Tuymans est peut-être le peintre qui a le mieux compris que notre époque ne souffre pas d’un manque d’images, mais de leur excès obscène. Chaque jour, nous sommes bombardés de milliers d’images que nous ne voyons même plus. La télévision, les réseaux sociaux, la publicité nous ont rendus aveugles à force de surexposition. Dans ce contexte, peindre devient un acte de résistance, non pas en créant encore plus d’images, mais en ralentissant notre regard.

Les oeuvres de Tuymans sont comme des virus qui infectent notre système visuel saturé. Avec leur palette réduite et leur exécution volontairement incomplète, elles nous forcent à prendre conscience de notre propre acte de perception. Elles nous rappellent que voir est un acte actif, politique, éthique, pas la consommation passive à laquelle nous sommes habitués.

Prenez sa série “Der diagnostische Blick” (1992), basée sur un manuel médical de diagnostic. Ces peintures de corps malades, rendus avec une froideur clinique, nous confrontent à notre propre regard médical sur la souffrance d’autrui.
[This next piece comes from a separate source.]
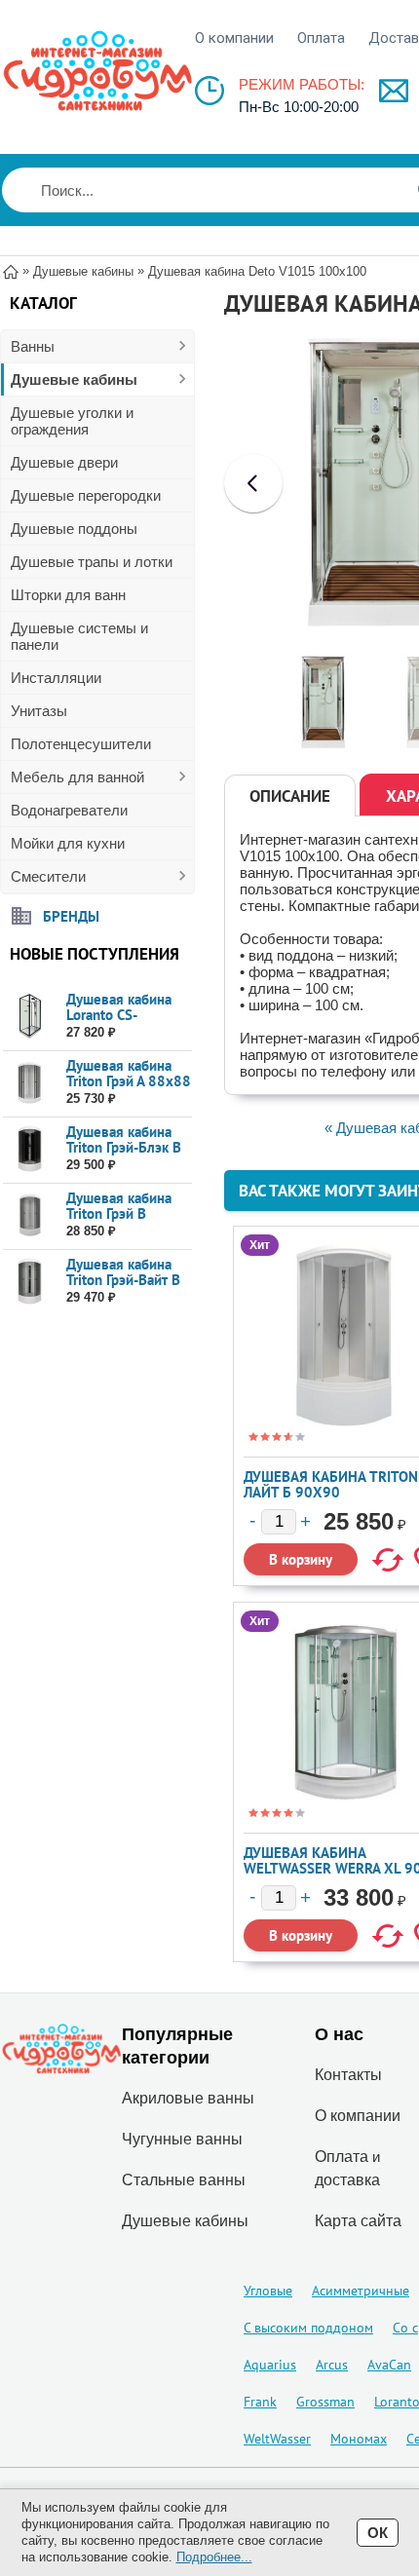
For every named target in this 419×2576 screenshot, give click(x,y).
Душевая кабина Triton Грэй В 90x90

Ou encore “Bend Over” (2001), cette figure humaine penchée en avant pour un examen médical, image humiliante qui évoque aussi bien la soumission au pouvoir que notre vulnérabilité fondamentale.

Tuymans nous oblige à nous demander : que signifie regarder la souffrance des autres ? Comment les images nous rendent-elles complices ou témoins de la violence ? Comment la mémoire collective se construit-elle à travers des images qui simultanément révèlent et dissimulent ?

Si la phénoménologie nous enseigne que notre perception du monde est toujours déjà interprétée, et si le théâtre brechtien nous montre comment démonter les mécanismes de l’illusion, Tuymans ajoute une dimension supplémentaire : il nous fait prendre conscience du caractère politique de notre regard. Chaque image est un champ de bataille où se jouent des relations de pouvoir, où certaines choses sont montrées et d’autres cachées, où l’histoire est écrite par les vainqueurs mais hante les vaincus.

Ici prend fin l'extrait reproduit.